■ What needs to be done ■
Starting at the line that has "Given: Go to the Properties tab" and stopping after the line that has "the Query results", reproduce the listing below exactly; omit everything else.

** Opening Provided material block **

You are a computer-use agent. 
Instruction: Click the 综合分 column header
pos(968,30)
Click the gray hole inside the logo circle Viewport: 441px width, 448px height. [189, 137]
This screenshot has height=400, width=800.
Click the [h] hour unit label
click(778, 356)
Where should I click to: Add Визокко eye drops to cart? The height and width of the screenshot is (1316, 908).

** Closing Provided material block **
** Opening Provided material block **

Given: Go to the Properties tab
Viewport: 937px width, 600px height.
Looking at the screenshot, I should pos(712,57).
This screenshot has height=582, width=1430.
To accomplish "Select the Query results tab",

** Closing Provided material block **
** Opening Provided material block **

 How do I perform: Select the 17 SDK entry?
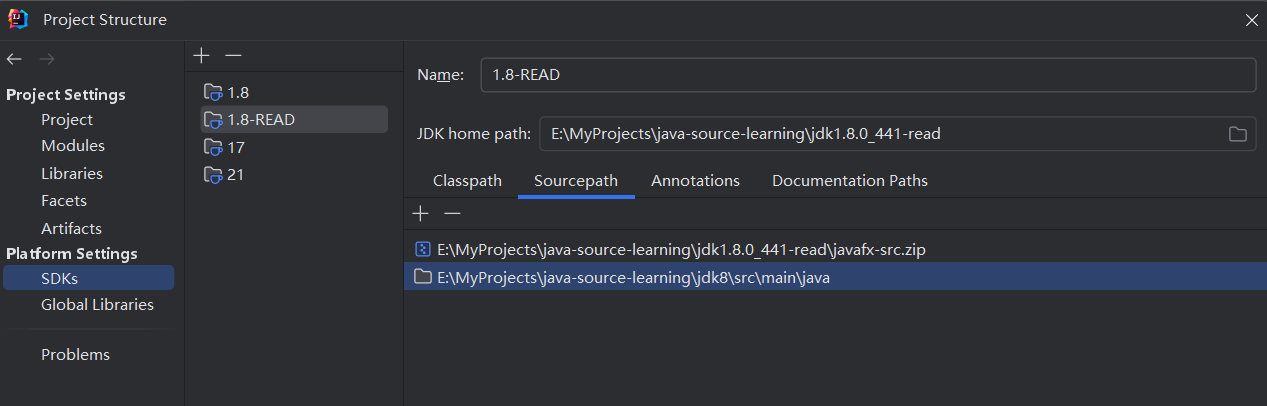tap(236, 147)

** Closing Provided material block **

■ Exercise response ■
Given: Go to the Properties tab
Viewport: 937px width, 600px height.
Looking at the screenshot, I should pos(712,57).
This screenshot has height=582, width=1430.
To accomplish "Select the Query results tab",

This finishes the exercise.